__Requirement__
Transcribe each line of the material with no alterations.

__Records to process__
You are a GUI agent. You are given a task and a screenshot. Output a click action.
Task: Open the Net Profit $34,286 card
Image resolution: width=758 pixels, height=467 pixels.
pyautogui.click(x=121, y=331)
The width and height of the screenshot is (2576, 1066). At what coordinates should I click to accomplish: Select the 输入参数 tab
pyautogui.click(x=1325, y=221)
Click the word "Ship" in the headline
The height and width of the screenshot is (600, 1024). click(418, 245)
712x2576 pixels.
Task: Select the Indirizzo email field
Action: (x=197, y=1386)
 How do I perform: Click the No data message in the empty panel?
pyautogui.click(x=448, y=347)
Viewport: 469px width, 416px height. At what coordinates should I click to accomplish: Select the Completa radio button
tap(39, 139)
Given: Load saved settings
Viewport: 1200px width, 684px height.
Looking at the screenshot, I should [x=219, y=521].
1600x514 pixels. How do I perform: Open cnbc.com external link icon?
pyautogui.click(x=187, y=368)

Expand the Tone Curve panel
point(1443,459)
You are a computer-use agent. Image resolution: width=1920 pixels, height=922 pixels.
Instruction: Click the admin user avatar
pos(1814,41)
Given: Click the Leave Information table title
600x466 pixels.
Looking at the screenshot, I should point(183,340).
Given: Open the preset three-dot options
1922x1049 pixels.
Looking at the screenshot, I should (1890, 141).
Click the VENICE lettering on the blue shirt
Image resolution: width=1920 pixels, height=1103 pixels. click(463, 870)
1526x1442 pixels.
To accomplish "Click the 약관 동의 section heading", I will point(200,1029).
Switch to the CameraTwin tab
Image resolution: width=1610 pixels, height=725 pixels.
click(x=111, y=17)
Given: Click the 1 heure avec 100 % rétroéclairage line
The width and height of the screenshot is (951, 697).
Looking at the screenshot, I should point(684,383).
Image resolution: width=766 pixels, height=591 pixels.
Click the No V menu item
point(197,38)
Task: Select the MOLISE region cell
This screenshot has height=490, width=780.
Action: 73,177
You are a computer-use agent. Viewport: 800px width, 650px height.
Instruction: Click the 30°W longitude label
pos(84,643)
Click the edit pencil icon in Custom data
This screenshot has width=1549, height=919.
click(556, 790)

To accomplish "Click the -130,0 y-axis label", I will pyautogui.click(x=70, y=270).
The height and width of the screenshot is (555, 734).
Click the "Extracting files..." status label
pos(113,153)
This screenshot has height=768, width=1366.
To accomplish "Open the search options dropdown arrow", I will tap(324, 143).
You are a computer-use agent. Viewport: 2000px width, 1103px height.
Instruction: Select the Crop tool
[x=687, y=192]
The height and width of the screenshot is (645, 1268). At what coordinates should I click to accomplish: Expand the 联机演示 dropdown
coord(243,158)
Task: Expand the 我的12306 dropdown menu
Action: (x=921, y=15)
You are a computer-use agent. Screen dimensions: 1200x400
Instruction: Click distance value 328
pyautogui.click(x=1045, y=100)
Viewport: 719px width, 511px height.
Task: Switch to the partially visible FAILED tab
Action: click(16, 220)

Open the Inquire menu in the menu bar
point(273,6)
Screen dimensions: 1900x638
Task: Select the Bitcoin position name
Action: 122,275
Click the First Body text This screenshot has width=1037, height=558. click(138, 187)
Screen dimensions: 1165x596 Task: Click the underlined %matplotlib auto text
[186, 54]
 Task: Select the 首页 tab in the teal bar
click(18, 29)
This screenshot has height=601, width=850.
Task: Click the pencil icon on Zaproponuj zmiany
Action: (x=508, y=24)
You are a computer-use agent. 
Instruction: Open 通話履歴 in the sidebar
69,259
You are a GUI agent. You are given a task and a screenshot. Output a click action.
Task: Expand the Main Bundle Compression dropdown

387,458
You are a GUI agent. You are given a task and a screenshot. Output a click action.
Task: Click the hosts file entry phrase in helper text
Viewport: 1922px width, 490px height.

__Exercise response__
You are a GUI agent. You are given a task and a screenshot. Output a click action.
Task: Open the Net Profit $34,286 card
Image resolution: width=758 pixels, height=467 pixels.
pyautogui.click(x=121, y=331)
The width and height of the screenshot is (2576, 1066). At what coordinates should I click to accomplish: Select the 输入参数 tab
pyautogui.click(x=1325, y=221)
Click the word "Ship" in the headline
The height and width of the screenshot is (600, 1024). click(418, 245)
712x2576 pixels.
Task: Select the Indirizzo email field
Action: (x=197, y=1386)
 How do I perform: Click the No data message in the empty panel?
pyautogui.click(x=448, y=347)
Viewport: 469px width, 416px height. At what coordinates should I click to accomplish: Select the Completa radio button
tap(39, 139)
Given: Load saved settings
Viewport: 1200px width, 684px height.
Looking at the screenshot, I should [x=219, y=521].
1600x514 pixels. How do I perform: Open cnbc.com external link icon?
pyautogui.click(x=187, y=368)

Expand the Tone Curve panel
point(1443,459)
You are a computer-use agent. Image resolution: width=1920 pixels, height=922 pixels.
Instruction: Click the admin user avatar
pos(1814,41)
Given: Click the Leave Information table title
600x466 pixels.
Looking at the screenshot, I should point(183,340).
Given: Open the preset three-dot options
1922x1049 pixels.
Looking at the screenshot, I should (1890, 141).
Click the VENICE lettering on the blue shirt
Image resolution: width=1920 pixels, height=1103 pixels. click(463, 870)
1526x1442 pixels.
To accomplish "Click the 약관 동의 section heading", I will point(200,1029).
Switch to the CameraTwin tab
Image resolution: width=1610 pixels, height=725 pixels.
click(x=111, y=17)
Given: Click the 1 heure avec 100 % rétroéclairage line
The width and height of the screenshot is (951, 697).
Looking at the screenshot, I should point(684,383).
Image resolution: width=766 pixels, height=591 pixels.
Click the No V menu item
point(197,38)
Task: Select the MOLISE region cell
This screenshot has height=490, width=780.
Action: 73,177
You are a computer-use agent. Viewport: 800px width, 650px height.
Instruction: Click the 30°W longitude label
pos(84,643)
Click the edit pencil icon in Custom data
This screenshot has width=1549, height=919.
click(556, 790)

To accomplish "Click the -130,0 y-axis label", I will pyautogui.click(x=70, y=270).
The height and width of the screenshot is (555, 734).
Click the "Extracting files..." status label
pos(113,153)
This screenshot has height=768, width=1366.
To accomplish "Open the search options dropdown arrow", I will tap(324, 143).
You are a computer-use agent. Viewport: 2000px width, 1103px height.
Instruction: Select the Crop tool
[x=687, y=192]
The height and width of the screenshot is (645, 1268). At what coordinates should I click to accomplish: Expand the 联机演示 dropdown
coord(243,158)
Task: Expand the 我的12306 dropdown menu
Action: (x=921, y=15)
You are a computer-use agent. Screen dimensions: 1200x400
Instruction: Click distance value 328
pyautogui.click(x=1045, y=100)
Viewport: 719px width, 511px height.
Task: Switch to the partially visible FAILED tab
Action: click(16, 220)

Open the Inquire menu in the menu bar
point(273,6)
Screen dimensions: 1900x638
Task: Select the Bitcoin position name
Action: 122,275
Click the First Body text This screenshot has width=1037, height=558. click(138, 187)
Screen dimensions: 1165x596 Task: Click the underlined %matplotlib auto text
[186, 54]
 Task: Select the 首页 tab in the teal bar
click(18, 29)
This screenshot has height=601, width=850.
Task: Click the pencil icon on Zaproponuj zmiany
Action: (x=508, y=24)
You are a computer-use agent. 
Instruction: Open 通話履歴 in the sidebar
69,259
You are a GUI agent. You are given a task and a screenshot. Output a click action.
Task: Expand the Main Bundle Compression dropdown

387,458
You are a GUI agent. You are given a task and a screenshot. Output a click action.
Task: Click the hosts file entry phrase in helper text
Viewport: 1922px width, 490px height.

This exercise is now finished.